▶ **Task statement**: Apart from the pictures, output all of the records exactly.

□ □ □ □ □ □ □

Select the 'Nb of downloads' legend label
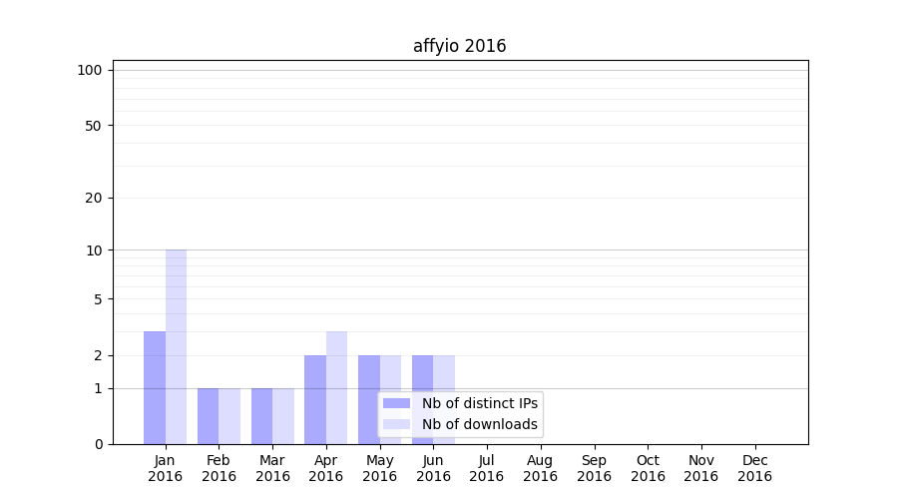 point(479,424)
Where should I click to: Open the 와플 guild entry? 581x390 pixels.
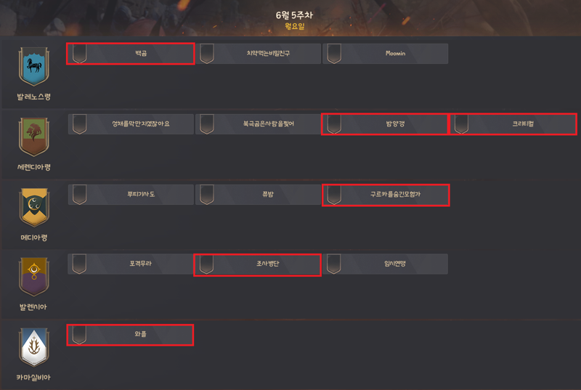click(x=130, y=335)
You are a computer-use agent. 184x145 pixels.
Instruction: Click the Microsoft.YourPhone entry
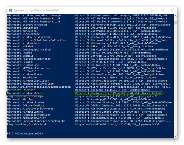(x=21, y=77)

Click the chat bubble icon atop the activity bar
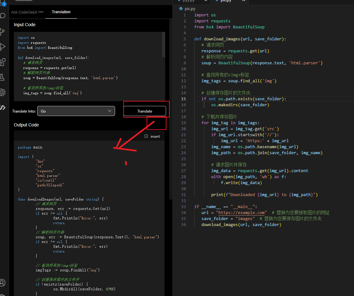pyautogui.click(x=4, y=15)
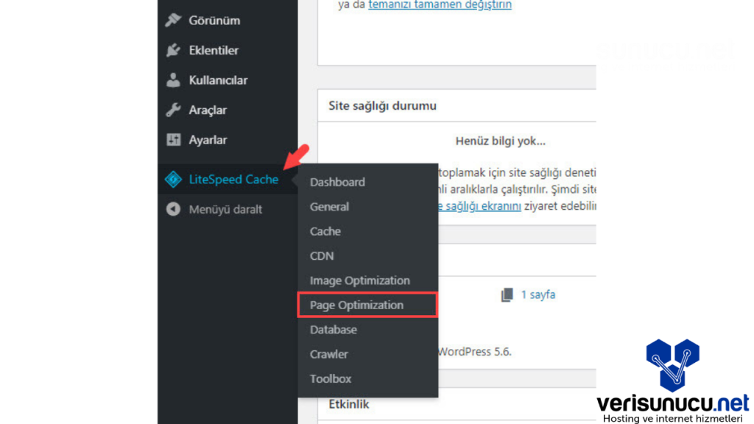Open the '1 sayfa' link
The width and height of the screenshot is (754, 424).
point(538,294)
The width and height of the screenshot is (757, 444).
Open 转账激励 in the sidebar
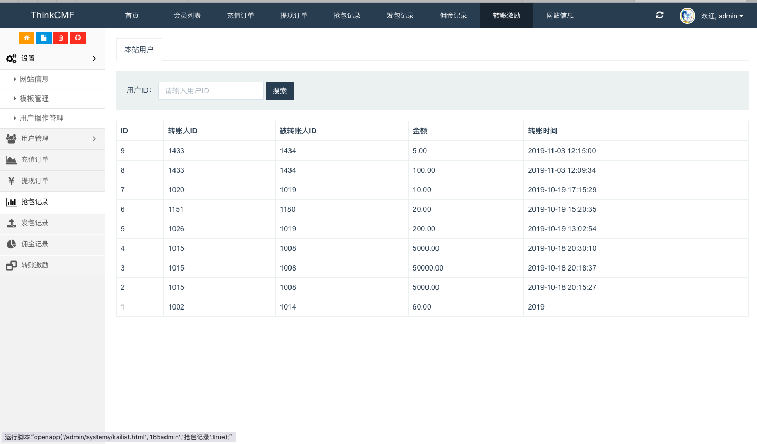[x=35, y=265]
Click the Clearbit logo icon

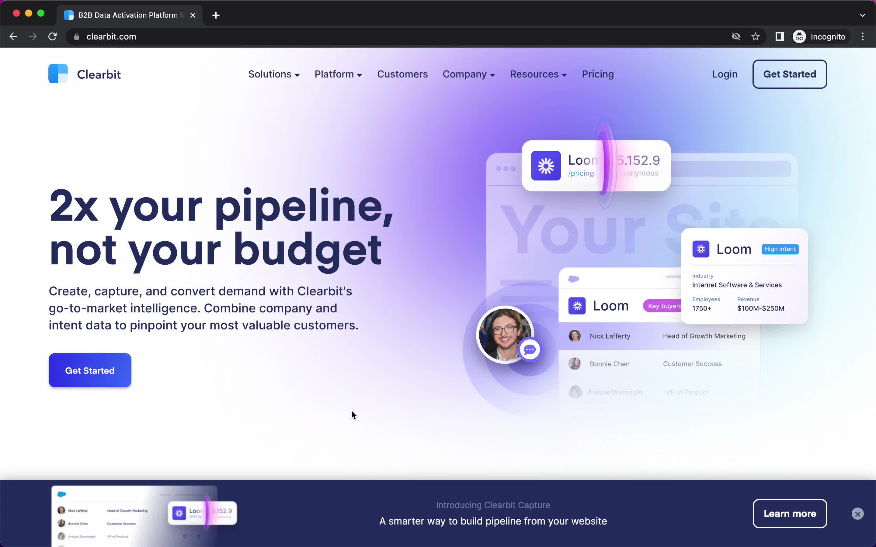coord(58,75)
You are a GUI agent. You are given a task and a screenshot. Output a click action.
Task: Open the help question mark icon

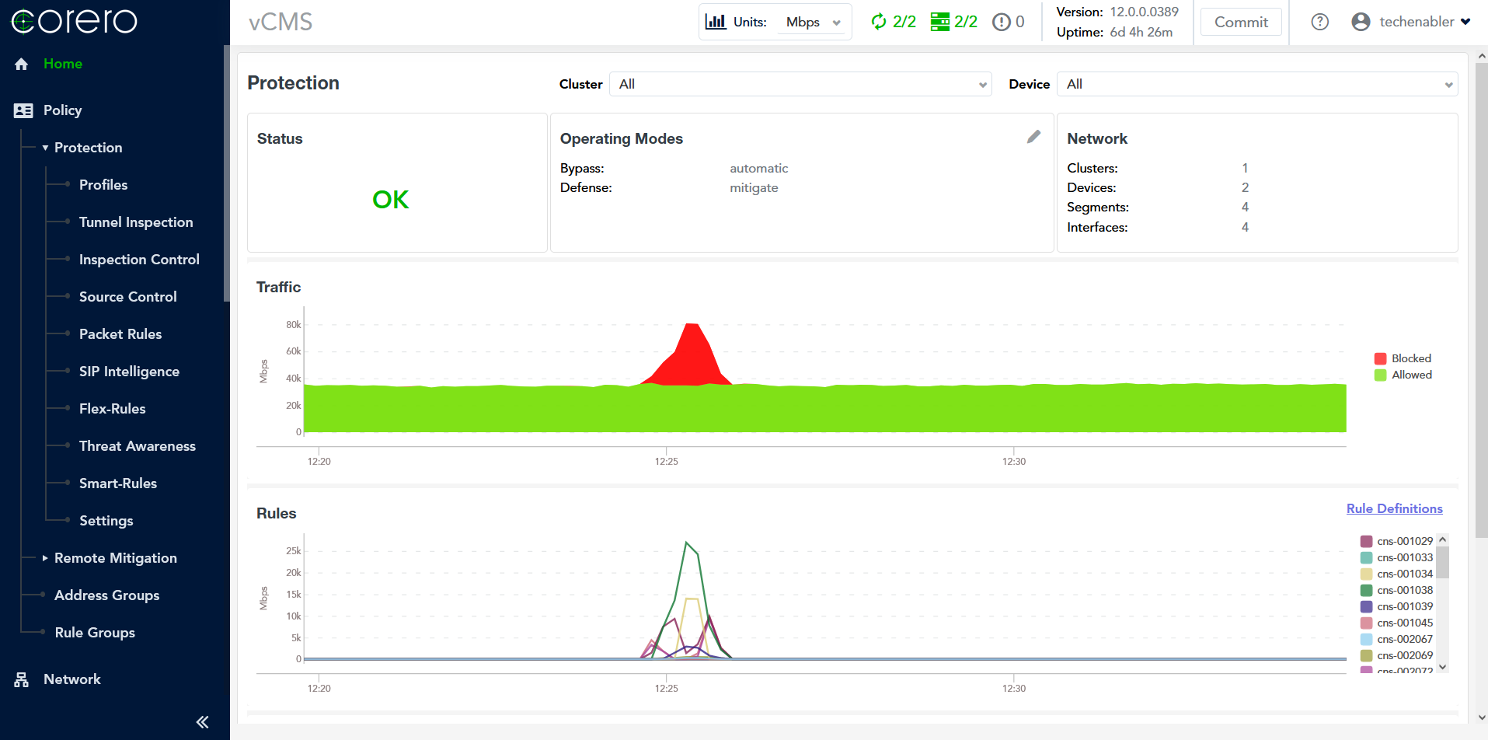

□ □ □ □ □ □ □

▶ **Answer for the task**:
Select the 'Nb of downloads' legend label
 point(479,424)
Where should I click to: Open the 와플 guild entry? 581x390 pixels.
click(x=130, y=335)
You are a computer-use agent. 184x145 pixels.
Instruction: Click the Microsoft.YourPhone entry
(x=21, y=77)

Click the chat bubble icon atop the activity bar
pyautogui.click(x=4, y=15)
Open the '1 sayfa' link
The width and height of the screenshot is (754, 424).
point(538,294)
The width and height of the screenshot is (757, 444).
Open 转账激励 in the sidebar
[x=35, y=265]
Click the Clearbit logo icon

coord(58,75)
You are a GUI agent. You are given a task and a screenshot. Output a click action.
Task: Open the help question mark icon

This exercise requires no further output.